**Teks Bacaan:**
....

Caranya, kata Ayu, yakni dengan menanam kayu-kayu berbuah seperti alpukat, aren, dan kayu berbuah lainnya, sehingga kayu tidak perlu ditebang dan kita tetap bisa menikmati hasil dari kayu tersebut.

Ayu bercerita, sekarang sudah banyak pohon-pohon besar yang sudah sulit ditemui, seperti kayu beringin yang akarnya menjulang keluar, kayu grupel, dan kayu-kayu besar lainnya. Bahkan, di kebun Ayu di Bener Meriah pun hanya tersisa satu kayu grupel besar yang sengaja tidak ditebang.

Sekarang ini Ayu aktif melakukan budi daya kayu untuk dibagi-bagikan pada masyarakat untuk ditanam kembali. Ayu juga mempunyai tanah di daerah Wih Kuli, Kabupaten Aceh Tengah. Ia berniat menanam pohon di lahan tersebut.

“Saya tidak berniat mengalihfungsikan tanahnya menjadi kebun karena daerah Wih Kuli merupakan salah satu sumber air untuk desa-desa sekitarnya,” kata Ayu.

Menurut Ayu, setiap individu bisa menjaga hutan dengan menjadikan hutan sebagai lokasi wisata yang dijaga dengan konsep menyuguhkan keasrian alam.

....

**Daftar Tugas:**
1. Sebutkan semua nama tempat yang muncul dalam bacaan tentang Ayu dan penanaman pohon.
2. Menurut bacaan tentang Ayu, mengapa ia tidak berniat mengubah tanahnya di Wih Kuli menjadi kebun?
3. Kutip bacaan tentang Ayu, mulai dari "Ayu bercerita, sekarang" terus sampai "sengaja tidak ditebang.".

....

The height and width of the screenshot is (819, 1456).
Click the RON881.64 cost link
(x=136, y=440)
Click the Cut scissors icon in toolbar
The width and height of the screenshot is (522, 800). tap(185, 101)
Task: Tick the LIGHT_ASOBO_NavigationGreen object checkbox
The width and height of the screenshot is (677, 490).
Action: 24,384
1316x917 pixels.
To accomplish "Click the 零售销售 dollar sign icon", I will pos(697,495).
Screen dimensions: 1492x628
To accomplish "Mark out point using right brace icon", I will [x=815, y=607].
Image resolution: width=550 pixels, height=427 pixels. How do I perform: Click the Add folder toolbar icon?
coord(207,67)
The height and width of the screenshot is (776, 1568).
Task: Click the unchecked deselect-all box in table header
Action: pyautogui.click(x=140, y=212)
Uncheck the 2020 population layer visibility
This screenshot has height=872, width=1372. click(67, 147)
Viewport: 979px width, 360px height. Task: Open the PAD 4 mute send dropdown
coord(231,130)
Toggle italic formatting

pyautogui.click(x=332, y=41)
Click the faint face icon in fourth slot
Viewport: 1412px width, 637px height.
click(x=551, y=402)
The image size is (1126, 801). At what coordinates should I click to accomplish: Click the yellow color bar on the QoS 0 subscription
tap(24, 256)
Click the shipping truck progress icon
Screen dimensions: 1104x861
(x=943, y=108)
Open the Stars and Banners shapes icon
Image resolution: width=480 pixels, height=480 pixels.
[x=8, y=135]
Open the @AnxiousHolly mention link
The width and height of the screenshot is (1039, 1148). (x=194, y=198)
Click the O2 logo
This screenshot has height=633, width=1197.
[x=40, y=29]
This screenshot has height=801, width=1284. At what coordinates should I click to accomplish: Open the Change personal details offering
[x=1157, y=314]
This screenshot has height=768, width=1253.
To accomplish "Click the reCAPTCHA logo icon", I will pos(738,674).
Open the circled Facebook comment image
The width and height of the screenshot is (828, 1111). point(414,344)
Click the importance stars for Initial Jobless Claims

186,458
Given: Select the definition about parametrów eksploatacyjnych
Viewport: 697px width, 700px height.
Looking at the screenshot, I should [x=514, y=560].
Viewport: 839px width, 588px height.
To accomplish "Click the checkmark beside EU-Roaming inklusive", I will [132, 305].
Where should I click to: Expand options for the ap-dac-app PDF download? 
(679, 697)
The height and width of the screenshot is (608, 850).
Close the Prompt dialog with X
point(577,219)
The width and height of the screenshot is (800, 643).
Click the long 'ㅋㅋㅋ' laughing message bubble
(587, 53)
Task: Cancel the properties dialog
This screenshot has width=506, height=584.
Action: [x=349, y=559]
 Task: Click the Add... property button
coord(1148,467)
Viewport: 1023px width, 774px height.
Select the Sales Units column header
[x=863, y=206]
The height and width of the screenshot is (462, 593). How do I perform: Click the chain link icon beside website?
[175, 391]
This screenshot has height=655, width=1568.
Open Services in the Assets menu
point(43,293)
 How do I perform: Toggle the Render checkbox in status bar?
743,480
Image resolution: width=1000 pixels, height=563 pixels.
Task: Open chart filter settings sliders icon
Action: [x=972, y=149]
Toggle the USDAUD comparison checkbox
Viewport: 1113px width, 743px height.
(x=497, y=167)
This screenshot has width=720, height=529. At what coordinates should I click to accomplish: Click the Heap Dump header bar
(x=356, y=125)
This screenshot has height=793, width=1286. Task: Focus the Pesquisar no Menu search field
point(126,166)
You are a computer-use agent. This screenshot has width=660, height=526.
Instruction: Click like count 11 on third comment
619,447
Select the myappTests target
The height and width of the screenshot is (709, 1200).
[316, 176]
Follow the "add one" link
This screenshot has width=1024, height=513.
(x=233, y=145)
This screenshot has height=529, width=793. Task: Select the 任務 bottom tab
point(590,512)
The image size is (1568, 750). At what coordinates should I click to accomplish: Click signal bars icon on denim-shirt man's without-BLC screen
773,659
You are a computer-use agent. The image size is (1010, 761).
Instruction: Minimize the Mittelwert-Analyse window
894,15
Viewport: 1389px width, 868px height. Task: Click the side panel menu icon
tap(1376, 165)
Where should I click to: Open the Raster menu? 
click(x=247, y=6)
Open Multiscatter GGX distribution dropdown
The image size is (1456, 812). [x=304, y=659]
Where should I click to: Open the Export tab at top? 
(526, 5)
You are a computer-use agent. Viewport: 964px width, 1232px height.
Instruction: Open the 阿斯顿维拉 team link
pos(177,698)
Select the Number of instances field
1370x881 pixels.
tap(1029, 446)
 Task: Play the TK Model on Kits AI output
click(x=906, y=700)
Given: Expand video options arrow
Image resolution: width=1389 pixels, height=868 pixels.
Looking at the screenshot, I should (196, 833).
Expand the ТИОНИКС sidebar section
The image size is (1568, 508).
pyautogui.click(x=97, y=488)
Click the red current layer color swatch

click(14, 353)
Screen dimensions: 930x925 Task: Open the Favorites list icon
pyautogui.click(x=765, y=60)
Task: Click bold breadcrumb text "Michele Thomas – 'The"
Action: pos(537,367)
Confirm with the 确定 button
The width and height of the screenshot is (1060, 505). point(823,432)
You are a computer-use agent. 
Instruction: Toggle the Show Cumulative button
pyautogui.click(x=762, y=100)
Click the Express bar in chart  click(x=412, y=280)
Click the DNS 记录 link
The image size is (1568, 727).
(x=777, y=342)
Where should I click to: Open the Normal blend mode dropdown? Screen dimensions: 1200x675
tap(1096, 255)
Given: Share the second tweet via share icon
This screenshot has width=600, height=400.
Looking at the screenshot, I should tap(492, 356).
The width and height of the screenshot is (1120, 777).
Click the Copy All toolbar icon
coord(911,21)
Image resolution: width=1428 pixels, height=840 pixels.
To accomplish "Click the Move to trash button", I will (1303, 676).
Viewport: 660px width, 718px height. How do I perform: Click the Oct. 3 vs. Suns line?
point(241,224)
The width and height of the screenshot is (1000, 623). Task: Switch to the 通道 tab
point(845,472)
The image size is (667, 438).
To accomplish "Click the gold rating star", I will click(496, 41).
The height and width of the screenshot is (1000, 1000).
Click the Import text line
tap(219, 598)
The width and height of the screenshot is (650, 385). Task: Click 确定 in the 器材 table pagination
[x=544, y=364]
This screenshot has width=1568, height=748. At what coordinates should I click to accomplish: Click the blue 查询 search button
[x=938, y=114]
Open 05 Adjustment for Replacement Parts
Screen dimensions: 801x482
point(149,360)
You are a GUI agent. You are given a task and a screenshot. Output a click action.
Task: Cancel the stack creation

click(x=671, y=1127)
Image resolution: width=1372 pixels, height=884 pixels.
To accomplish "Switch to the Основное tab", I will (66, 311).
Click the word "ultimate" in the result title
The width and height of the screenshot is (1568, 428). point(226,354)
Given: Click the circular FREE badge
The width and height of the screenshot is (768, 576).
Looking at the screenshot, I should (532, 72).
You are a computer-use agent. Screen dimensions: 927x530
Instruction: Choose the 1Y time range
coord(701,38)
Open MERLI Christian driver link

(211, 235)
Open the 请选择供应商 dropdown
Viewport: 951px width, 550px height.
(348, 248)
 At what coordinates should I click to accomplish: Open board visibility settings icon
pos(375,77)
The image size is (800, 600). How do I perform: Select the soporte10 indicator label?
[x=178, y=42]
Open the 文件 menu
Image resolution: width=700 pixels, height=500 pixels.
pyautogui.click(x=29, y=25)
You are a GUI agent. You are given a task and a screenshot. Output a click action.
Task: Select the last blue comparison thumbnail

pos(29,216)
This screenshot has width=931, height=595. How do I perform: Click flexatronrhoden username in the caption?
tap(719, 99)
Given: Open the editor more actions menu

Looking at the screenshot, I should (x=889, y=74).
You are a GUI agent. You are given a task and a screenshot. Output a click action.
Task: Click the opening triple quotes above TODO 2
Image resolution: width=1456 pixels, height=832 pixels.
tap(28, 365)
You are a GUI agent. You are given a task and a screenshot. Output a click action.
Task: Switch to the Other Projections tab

....

**Kunci Jawaban:**
1. Bener Meriah, Wih Kuli, Kabupaten Aceh Tengah

2. Karena daerah Wih Kuli merupakan salah satu sumber air untuk desa-desa sekitarnya.

3.
Ayu bercerita, sekarang sudah banyak pohon-pohon besar yang sudah sulit ditemui, seperti kayu beringin yang akarnya menjulang keluar, kayu grupel, dan kayu-kayu besar lainnya. Bahkan, di kebun Ayu di Bener Meriah pun hanya tersisa satu kayu grupel besar yang sengaja tidak ditebang.